The awesome controls and gameplay make for a fast-paced, highly enjoyable, yet short experience.

User Rating: 8.5 | Ninja Gaiden: Dragon Sword DS
The Good: Beautiful graphics; awesome controls, moves, upgrades, and chi attacks; cool sound effects and use of the mic; quite the challenging campaign, plus an insanely hard mode; an interesting plot, especially for a hack and slash, as the backbone of the game.

The Bad: Cutscenes look kind of cheesy; even with both difficulties the game's insanely short; stealth moves and certain jumping moves are a little messy.

Ninja Gaiden has made itself a legend on the Xbox and PlayStation systems, with Ninja Gaiden II getting similar praise, even if it's not as original. Dragon Sword was chosen, oddly, for the DS. Or, it seems odd until you play it, when you realize the intuitive controls were done as well as you would have hoped and make for a fantastic fighting game for the handheld.

When you hear about a system like the DS, you're always hoping that someone will make a game that uses the touch screen really, really well. Manipulating a character with just a stylus, though, is a difficult feat for any company to pull off. Phantom Hourglass being the only exception, this was never successful. But now, the first third party to succeed in it, Tecmo, has made a brand new experience thanks to the controls.

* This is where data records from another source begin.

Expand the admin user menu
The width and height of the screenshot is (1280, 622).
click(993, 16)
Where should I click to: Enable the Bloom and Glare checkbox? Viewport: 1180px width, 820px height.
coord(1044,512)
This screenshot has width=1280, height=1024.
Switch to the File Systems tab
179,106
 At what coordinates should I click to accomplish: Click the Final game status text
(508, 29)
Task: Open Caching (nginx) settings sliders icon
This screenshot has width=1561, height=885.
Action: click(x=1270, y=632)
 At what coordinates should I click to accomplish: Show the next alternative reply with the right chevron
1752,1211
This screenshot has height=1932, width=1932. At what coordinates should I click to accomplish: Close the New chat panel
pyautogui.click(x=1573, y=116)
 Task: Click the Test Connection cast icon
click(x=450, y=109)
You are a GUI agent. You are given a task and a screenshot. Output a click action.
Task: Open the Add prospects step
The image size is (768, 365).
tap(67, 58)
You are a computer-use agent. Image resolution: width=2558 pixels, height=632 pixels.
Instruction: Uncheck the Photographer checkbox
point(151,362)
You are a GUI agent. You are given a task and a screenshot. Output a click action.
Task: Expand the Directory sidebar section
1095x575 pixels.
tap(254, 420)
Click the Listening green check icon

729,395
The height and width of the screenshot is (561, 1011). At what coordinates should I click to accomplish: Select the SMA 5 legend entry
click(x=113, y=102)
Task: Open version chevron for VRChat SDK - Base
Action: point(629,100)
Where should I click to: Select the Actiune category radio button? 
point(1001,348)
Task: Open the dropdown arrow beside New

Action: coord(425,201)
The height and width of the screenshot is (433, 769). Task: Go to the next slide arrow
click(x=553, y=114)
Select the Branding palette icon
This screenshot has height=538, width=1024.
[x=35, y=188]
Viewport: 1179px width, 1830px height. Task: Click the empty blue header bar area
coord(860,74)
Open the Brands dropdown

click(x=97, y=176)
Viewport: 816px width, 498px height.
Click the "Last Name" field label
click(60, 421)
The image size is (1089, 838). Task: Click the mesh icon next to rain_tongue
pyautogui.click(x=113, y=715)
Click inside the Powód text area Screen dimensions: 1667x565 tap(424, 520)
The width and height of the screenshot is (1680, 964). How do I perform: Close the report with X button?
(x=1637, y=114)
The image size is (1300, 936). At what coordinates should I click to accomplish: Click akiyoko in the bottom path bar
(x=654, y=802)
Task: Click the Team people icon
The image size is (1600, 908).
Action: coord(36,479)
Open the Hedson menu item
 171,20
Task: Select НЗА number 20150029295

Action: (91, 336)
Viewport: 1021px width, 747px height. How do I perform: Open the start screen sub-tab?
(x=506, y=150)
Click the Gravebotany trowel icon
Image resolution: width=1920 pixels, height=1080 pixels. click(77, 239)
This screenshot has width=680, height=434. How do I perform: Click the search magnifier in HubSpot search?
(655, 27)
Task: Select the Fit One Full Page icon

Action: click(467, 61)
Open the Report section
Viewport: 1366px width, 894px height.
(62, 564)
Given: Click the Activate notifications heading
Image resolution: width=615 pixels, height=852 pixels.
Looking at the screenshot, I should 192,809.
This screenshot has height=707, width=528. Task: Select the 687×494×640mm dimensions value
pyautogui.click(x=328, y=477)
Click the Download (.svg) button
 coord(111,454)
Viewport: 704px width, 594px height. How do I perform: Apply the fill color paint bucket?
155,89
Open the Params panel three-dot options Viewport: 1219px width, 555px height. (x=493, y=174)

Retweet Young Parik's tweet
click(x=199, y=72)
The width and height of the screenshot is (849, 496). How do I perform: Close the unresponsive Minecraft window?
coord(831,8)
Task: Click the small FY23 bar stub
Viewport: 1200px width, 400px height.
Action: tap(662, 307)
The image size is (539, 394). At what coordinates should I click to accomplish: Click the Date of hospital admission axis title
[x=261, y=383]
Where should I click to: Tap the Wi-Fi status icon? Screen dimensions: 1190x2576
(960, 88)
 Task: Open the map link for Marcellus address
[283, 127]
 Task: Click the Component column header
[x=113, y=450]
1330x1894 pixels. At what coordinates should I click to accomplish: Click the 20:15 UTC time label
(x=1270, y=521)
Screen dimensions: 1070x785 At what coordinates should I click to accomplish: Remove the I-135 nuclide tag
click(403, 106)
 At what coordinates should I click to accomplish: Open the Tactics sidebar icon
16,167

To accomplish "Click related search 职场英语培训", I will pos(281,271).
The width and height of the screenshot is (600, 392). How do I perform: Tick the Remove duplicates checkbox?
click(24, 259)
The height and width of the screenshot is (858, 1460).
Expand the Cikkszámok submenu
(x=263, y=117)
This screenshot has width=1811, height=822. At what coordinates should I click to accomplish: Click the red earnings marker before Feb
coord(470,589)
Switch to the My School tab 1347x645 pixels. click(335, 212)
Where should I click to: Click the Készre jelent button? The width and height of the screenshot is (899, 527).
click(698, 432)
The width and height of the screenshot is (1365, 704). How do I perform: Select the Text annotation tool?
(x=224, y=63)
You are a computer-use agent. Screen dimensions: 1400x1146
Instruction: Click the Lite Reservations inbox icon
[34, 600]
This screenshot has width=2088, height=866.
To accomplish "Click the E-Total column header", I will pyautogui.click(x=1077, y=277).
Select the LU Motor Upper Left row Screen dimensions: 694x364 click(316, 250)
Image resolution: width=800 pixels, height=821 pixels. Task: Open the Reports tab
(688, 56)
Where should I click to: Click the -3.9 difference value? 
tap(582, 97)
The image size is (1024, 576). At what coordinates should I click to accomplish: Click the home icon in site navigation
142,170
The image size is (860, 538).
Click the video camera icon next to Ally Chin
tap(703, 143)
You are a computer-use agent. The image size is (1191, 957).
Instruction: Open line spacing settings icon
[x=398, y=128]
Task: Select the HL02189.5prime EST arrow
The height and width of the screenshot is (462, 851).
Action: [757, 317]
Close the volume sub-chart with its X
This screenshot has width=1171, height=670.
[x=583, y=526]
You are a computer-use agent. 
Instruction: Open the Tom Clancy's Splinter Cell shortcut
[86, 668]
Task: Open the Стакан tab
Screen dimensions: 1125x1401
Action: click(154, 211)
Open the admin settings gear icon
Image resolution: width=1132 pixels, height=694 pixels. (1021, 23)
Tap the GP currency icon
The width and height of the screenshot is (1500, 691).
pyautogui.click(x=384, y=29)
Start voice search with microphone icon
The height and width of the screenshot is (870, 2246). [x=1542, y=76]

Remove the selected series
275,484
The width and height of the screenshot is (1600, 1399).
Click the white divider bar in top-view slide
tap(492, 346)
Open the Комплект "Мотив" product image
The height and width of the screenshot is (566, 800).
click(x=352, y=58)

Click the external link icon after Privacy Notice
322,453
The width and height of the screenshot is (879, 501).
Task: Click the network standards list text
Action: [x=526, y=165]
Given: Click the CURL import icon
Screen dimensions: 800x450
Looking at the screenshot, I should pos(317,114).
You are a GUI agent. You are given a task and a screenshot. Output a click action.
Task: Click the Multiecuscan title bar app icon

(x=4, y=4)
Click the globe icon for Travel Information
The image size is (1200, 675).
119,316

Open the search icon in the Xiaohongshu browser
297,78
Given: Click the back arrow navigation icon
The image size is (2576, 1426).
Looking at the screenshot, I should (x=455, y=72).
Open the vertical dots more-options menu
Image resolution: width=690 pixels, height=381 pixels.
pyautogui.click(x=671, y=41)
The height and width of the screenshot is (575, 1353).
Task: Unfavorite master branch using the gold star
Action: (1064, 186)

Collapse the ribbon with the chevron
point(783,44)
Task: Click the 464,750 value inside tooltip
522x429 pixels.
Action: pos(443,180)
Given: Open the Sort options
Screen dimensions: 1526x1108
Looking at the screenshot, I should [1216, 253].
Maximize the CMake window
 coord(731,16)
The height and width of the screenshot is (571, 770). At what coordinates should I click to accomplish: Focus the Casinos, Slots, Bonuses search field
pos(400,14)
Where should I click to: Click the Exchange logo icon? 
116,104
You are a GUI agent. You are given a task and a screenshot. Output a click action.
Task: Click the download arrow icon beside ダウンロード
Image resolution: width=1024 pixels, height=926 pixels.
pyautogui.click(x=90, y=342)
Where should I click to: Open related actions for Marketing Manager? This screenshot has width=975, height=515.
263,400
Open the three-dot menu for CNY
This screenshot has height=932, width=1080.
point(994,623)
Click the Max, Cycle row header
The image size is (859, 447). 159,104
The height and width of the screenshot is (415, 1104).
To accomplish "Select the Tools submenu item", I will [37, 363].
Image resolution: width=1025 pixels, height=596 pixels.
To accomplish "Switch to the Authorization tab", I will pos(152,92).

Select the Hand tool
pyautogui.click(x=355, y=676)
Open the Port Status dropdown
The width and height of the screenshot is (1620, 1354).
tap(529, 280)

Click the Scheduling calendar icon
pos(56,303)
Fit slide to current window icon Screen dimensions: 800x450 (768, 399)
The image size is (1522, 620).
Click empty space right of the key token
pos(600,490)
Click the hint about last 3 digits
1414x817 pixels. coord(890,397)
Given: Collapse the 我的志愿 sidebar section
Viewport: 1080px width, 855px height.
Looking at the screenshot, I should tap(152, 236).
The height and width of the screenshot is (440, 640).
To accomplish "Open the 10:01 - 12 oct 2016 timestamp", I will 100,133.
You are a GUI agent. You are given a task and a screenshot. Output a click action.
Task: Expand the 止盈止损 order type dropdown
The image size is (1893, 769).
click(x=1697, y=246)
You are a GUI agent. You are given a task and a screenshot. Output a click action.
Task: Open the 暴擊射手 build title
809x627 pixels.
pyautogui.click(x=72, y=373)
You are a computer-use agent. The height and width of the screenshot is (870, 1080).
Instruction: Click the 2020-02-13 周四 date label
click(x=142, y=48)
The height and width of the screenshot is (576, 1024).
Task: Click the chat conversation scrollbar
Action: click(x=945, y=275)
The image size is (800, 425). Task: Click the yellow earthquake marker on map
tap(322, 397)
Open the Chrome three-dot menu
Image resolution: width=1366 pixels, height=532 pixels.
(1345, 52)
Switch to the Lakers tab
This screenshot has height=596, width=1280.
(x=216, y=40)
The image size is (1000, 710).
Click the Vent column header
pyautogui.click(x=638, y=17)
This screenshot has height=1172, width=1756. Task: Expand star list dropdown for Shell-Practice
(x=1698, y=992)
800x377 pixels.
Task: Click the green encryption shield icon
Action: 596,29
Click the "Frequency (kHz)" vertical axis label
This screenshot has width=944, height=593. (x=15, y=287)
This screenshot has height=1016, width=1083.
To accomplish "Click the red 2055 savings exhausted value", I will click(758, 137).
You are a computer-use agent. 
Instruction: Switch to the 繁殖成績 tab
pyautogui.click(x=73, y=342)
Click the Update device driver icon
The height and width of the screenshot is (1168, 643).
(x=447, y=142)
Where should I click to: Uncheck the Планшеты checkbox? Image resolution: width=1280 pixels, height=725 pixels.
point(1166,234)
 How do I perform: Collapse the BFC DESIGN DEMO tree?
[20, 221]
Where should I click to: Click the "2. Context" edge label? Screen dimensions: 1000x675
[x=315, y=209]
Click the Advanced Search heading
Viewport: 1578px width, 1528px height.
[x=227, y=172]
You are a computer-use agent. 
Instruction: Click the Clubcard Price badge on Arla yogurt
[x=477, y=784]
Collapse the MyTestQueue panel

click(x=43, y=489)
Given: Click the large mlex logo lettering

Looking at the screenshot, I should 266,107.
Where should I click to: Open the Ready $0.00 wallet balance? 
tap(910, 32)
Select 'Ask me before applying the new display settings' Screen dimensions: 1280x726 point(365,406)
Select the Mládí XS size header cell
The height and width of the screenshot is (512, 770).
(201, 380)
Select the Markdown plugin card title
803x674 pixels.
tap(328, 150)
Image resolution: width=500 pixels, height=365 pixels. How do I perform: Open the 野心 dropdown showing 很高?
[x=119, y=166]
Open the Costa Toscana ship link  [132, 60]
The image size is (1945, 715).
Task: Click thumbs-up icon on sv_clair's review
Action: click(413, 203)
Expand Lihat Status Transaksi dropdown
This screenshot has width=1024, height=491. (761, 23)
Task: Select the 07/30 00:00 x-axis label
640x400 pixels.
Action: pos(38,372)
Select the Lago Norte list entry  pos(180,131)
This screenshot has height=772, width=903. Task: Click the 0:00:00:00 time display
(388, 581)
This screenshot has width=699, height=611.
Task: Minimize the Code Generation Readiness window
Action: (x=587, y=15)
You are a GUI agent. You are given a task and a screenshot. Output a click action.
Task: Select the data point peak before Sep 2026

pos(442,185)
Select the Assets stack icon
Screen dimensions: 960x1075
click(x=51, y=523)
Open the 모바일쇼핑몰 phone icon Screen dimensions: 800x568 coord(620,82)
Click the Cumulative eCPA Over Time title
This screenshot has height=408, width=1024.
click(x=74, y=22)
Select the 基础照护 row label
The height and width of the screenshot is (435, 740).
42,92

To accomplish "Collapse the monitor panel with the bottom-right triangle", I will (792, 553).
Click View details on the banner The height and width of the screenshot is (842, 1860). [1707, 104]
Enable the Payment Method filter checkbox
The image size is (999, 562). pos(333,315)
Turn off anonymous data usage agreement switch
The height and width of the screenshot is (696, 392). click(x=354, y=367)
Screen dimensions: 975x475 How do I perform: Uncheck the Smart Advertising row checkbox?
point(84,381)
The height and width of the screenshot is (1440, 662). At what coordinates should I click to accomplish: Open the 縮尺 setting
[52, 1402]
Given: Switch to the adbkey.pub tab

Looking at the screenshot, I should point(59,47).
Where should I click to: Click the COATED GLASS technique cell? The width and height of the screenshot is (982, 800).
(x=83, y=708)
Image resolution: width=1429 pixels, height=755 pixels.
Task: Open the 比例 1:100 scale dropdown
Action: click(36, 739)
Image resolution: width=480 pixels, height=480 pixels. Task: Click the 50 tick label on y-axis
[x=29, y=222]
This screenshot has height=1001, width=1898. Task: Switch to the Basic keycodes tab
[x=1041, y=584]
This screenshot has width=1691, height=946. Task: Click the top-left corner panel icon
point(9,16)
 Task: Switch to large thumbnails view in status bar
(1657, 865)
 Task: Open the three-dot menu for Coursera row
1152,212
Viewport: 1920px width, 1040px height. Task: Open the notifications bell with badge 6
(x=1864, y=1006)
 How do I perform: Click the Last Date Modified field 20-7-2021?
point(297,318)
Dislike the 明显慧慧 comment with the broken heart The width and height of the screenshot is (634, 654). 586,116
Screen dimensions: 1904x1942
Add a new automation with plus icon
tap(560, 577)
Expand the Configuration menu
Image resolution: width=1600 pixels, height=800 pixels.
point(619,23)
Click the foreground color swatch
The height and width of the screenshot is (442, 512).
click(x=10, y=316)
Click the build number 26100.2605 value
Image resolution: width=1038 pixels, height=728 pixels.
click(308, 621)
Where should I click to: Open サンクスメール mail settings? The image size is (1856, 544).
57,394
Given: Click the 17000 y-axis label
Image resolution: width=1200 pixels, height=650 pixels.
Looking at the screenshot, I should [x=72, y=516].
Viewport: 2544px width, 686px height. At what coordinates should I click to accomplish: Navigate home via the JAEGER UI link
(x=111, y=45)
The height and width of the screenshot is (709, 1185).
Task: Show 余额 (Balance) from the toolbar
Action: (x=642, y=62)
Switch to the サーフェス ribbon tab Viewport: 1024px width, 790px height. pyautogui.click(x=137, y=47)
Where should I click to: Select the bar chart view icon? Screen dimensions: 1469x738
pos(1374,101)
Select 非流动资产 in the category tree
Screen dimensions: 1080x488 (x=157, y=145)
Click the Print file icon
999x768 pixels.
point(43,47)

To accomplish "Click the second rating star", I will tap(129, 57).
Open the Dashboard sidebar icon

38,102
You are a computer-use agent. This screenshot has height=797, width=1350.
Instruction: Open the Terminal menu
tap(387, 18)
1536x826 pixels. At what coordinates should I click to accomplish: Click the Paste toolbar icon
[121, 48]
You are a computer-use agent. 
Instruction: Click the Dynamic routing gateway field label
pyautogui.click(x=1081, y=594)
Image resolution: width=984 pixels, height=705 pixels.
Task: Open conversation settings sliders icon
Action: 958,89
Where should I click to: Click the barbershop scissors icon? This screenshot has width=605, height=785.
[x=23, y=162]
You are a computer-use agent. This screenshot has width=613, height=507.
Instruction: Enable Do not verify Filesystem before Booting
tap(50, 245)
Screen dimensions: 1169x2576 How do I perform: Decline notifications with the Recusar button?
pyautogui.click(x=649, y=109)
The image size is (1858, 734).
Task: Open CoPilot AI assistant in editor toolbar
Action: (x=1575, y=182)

You'll be slashing your stylus to swing your sword, drawing it up to jump, tapping to throw shuriken or shoot arrows and of course moving it around in front of your character, Ryu, to run.

You're off to save your apprentice, who fell into the hands of a demon. She's not a helpless damsel in distress, seeing as she's a warrior, but Ryu's the most powerful ninja alive. You'll be getting new swords, using an RPG system to buy new combos, chi techniques (magic, basically, where you draw symbols to summon attacks) and getting new long range weapons.

Ryu's journey takes him through multiple, bizarre realms full of demon creatures to defeat. As you can tell by the title, it'll be the legendary Dragon Sword that you'll need to save your apprentice.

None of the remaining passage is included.